#### Data excerpts

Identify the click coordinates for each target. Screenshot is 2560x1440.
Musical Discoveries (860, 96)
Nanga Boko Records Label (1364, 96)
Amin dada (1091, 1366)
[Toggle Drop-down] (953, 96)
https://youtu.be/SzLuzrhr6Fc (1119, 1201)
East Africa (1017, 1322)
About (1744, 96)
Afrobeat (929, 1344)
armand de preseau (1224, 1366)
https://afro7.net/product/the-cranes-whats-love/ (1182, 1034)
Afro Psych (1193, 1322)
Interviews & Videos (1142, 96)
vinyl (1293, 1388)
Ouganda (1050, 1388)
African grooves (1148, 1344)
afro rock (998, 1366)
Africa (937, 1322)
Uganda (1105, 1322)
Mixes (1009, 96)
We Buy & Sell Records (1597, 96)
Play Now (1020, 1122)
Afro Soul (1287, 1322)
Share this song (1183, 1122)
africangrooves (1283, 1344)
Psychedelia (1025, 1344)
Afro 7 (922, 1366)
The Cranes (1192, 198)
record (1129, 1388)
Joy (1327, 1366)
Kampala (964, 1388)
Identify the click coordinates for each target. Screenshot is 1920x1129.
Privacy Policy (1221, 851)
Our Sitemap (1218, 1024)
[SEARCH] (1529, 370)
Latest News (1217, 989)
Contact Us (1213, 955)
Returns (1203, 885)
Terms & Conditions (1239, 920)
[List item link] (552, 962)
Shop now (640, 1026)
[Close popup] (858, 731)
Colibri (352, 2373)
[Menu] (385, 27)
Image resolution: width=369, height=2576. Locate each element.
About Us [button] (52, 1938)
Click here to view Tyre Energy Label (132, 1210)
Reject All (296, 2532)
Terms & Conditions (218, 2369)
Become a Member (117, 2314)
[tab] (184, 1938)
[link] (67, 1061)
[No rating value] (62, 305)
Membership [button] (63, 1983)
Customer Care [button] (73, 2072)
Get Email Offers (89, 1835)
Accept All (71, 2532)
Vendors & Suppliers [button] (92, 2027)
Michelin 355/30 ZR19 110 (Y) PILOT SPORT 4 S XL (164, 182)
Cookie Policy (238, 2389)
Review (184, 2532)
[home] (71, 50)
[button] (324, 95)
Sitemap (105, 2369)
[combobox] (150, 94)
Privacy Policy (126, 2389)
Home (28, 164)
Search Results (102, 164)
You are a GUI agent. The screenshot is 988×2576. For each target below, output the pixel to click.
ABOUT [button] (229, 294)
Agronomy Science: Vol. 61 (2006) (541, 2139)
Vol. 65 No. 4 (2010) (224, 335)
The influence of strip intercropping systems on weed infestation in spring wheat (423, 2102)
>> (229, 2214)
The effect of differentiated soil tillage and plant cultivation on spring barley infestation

########

> Task requirements: Output the lines of the records above exactly as they appear, from the line containing "[Toggle Drop-down] (953, 96)" through the line containing "Privacy Policy (1221, 851)".

> Response for this exercise:
[Toggle Drop-down] (953, 96)
https://youtu.be/SzLuzrhr6Fc (1119, 1201)
East Africa (1017, 1322)
About (1744, 96)
Afrobeat (929, 1344)
armand de preseau (1224, 1366)
https://afro7.net/product/the-cranes-whats-love/ (1182, 1034)
Afro Psych (1193, 1322)
Interviews & Videos (1142, 96)
vinyl (1293, 1388)
Ouganda (1050, 1388)
African grooves (1148, 1344)
afro rock (998, 1366)
Africa (937, 1322)
Uganda (1105, 1322)
Mixes (1009, 96)
We Buy & Sell Records (1597, 96)
Play Now (1020, 1122)
Afro Soul (1287, 1322)
Share this song (1183, 1122)
africangrooves (1283, 1344)
Psychedelia (1025, 1344)
Afro 7 (922, 1366)
The Cranes (1192, 198)
record (1129, 1388)
Joy (1327, 1366)
Kampala (964, 1388)
Identify the click coordinates for each target. Screenshot is 1920x1129.
Privacy Policy (1221, 851)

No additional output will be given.